» **Problem to work on**
Gather every line in the listing below that contains the word "height".

» **Extracted data**
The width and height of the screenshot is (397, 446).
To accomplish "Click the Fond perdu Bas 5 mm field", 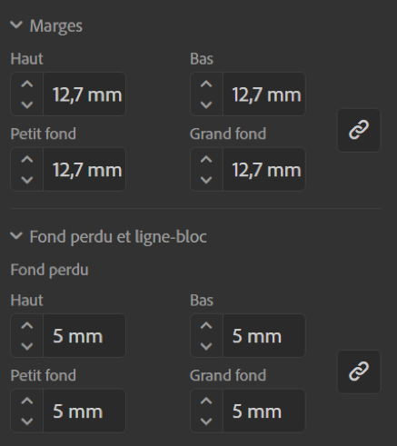I will (264, 336).
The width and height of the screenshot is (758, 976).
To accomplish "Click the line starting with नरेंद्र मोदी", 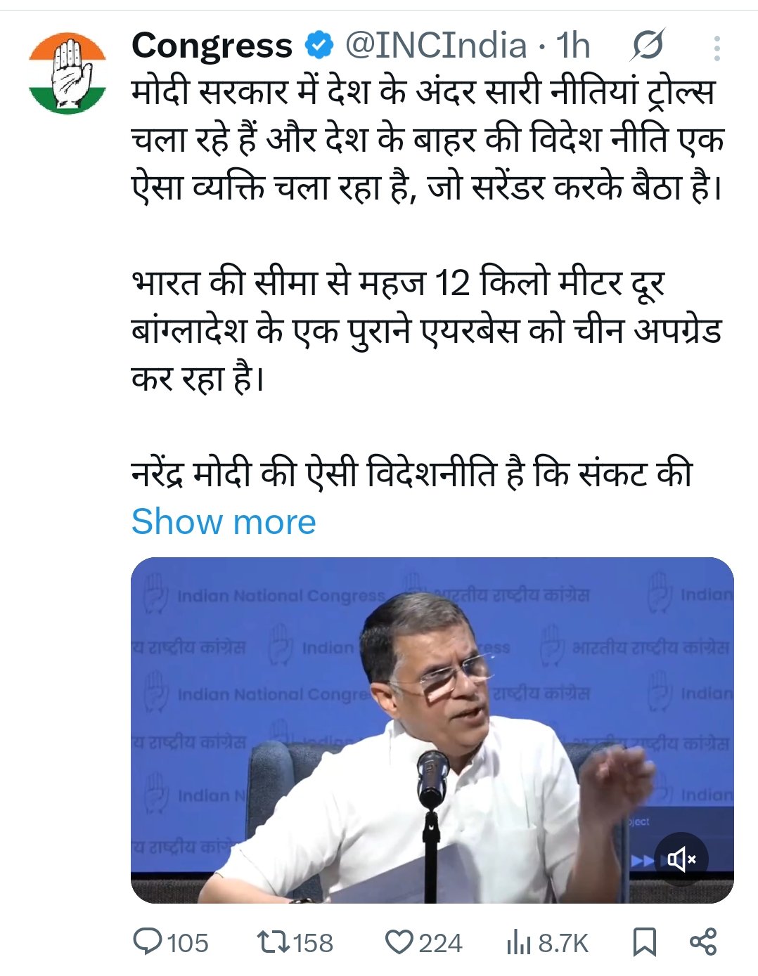I will coord(412,474).
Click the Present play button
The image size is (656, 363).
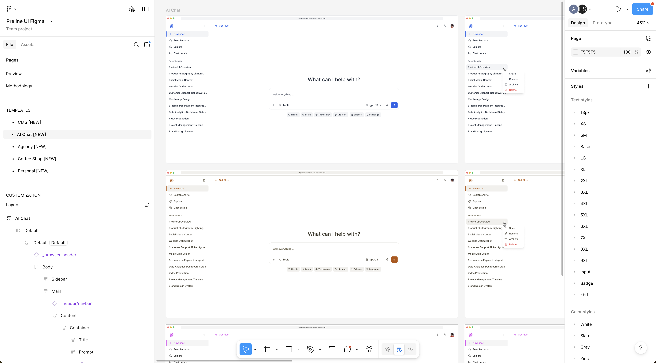tap(618, 9)
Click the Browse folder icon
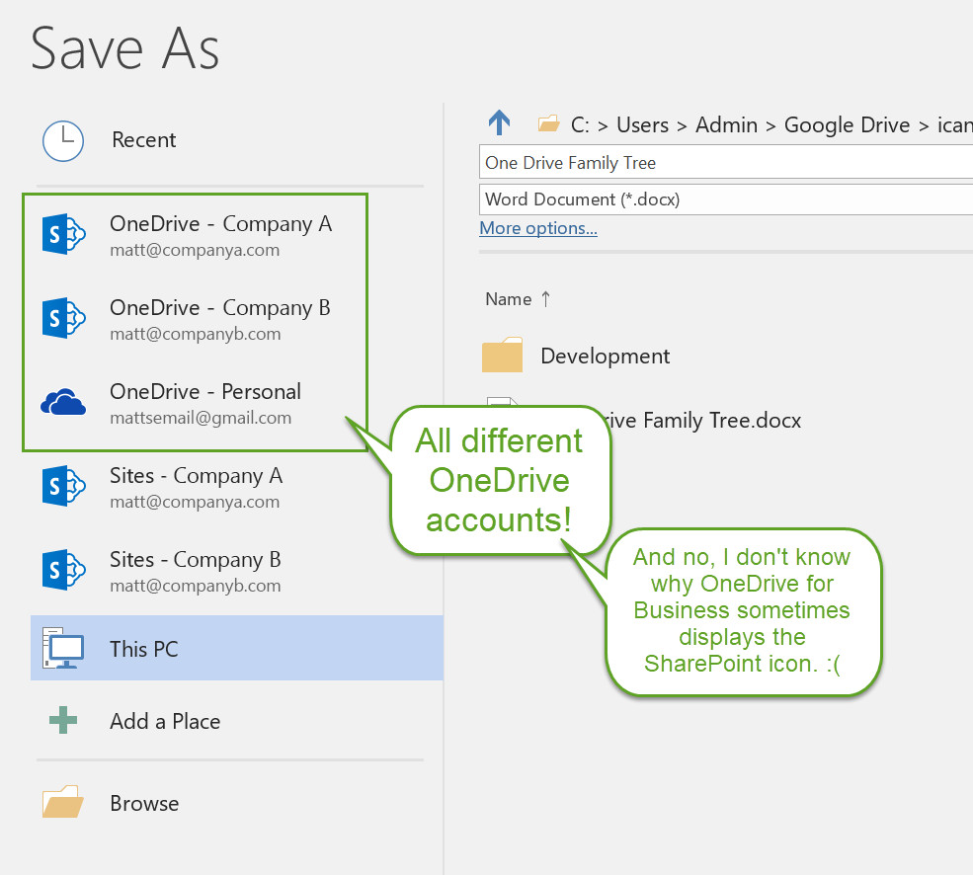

» **Task solution**
The width and height of the screenshot is (397, 446).
The width and height of the screenshot is (758, 976).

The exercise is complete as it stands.